LA QUESTION DES BINATIONAUX

Au-delà de l’instance juridique à laquelle il peut être soumis, et qui le définit, le phénomène de la binationalité soulève un certain nombre de questions et provoque des réactions plutôt de méfiance et de rejet de la part de ceux qui en sont concernés.

 

La binationalité  est  une notion  indiscernable.  La définir c’est prendre le risque tâtonnant  de circonscrire  « l’espace de vie »   où évoluent régulièrement  les porteurs de ce lien  juridique.    On peut s’amuser ainsi  à définir un binational : Un expatrié,   un exilé volontaire,  un travailleur émigré ou tout simplement  un résident par choix du pays d’accueil. C’est donc à la base, une raison et un motif sérieux qui ont poussé le futur binational sur le chemin du départ, hors des frontières nationales. Aujourd’hui ces frontières sont moins étanches psychologiquement et culturellement  qu’elles l’ont été il y a trente ans.  Même si l’on peut considérer que les barrières physiques restent officiellement  fermées,  le passage à travers les mailles du  filet  reste encore possible faute d’être soigneusement remaillé.   Qui sont ces binationaux ? Des immigrés pour les uns, des émigrés pour les autres.  La différence de vocables  avec  leur  variante formelle  est  un attribut  politique qui réfère à une  sémantique ambigüe,  tout en  arrimant les individus  à  un no man’s land  par absence de patrie définitivement  fixée.  Ce qui revient  à dire que le binational est un semi national  ici, et un semi national là-bas, n’en déplaise  à la fermeté des tenants  de la double nationalité.  Ces  perpétuelles ondulations  de  l’ici  et de  là-bas,  cette double absence, selon le beau mot de Abdelmalek Sayad,   génère une complication  durable. Ce que la république  donne d’une main, elle  le retire de l’autre : le droit accorde à l’individu  la nationalité française,   la tradition   lui  refuse la citoyenneté. Elle  l’exprime  par une latitude  qui retient  la  dimension  généalogique  dans  sa  composante nationale  et ses rapports  aux formes d’extranéité.  Cette confrontation avec  l’altérité  et son renvoi  vers ses sources culturelles  qui la définissent  est une dénégation inacceptable.

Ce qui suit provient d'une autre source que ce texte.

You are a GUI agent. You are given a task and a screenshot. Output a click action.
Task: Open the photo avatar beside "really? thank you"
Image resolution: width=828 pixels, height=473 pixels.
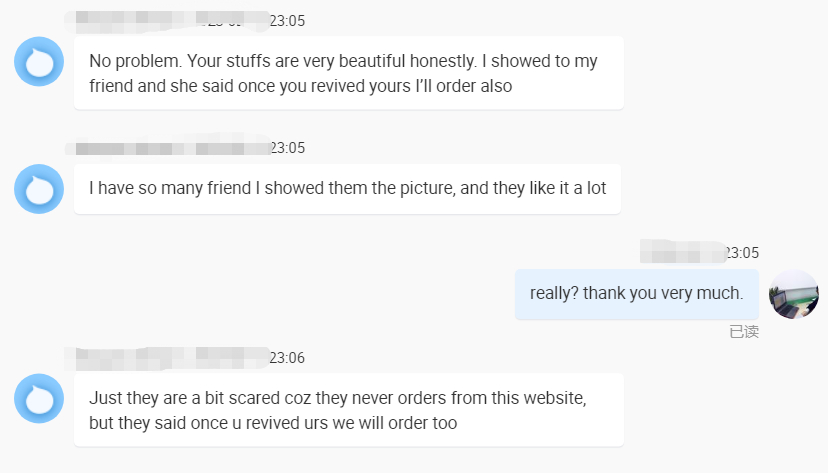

De même que la problématique de la déchéance de la nationalité par naissance, qui touche somme toute ces mêmes populations,  et dont il sont consubstantiellement liés est une aberration de jugement et  un traitement qui fourvoie l’opinion publique et  défaçonne la réalité des faits. Déchoir  un citoyen de sa nationalité est prévue par la loi  pour faits d’indignité nationale. Seulement la réactivation et le brandissement de ce spectre juridique dégage quelques fois des saveurs de racisme, dirigé contre un type de population de  confession déterminée. La déchéance revient à réprimer un comportement plus qu’à prévenir une forfaiture.

Dans le volet binational et de l’autre côté de la rive, c’est-à-dire le pays d’origine, le déni est encore  plus accru. Réactivement  plus douloureux.  En témoignent les nombreuses manifestations  publiques  et  commentaires sur les réseaux sociaux.  Jamais  violentes apostrophes  et  invectives virulentes  ne furent   portées avec acharnement  au registre, déjà  peu crédible, du rédacteur présumé  d’une  telle malveillance. L’article 51 de référence  frappe d’ostracisme une communauté souvent sollicitée en périodes électorales, mais dont on  s’en  soucie peu  lorsqu’il  s’agit d’affaires locales.   En tout état de cause l’accès aux hautes fonctions de l’Etat est une chimère, une illusion perdue. Déjà sur  la scène  du théâtre  politique à Alger,  on se livre  une bataille meurtrière  dans la course aux postes stratégiques  de l’Etat. Tous les coups en sont permis. Le machiavélisme politique, la perfidie  et  la lâcheté  sont une constante de la gestion politique.  Et nous pouvons  d’ailleurs, sans défaillance notable, élargir  cette menée peu morale à des élites universitaires, aux syndicats et partis d’opposition organique,  censés former une opposition critique  à  ces résistances dogmatiques.  

Faire appel à un binational qui vit  à l’étranger, par ceux-là même qui mènent bataille pour leur propre promotion,  le reconnaitre et in  fine  lui confier des tâches supérieures, c’est faire preuve de candeur et de stupidité  par les binationaux  qui croient en être éligibles. C’est  croire vraiment au père Noel. L’inamovibilité étant la première vertu pourvoyeuse de pouvoir et d’enrichissement.  

Mais le contrecoup d’une telle aventure est surtout psychologique. Les binationaux en France se sentent  trahis par un pays  auquel ils sont si nostalgiquement attachés, que leur regard peine à se détacher des horizons  balisés des frontières  imperméables.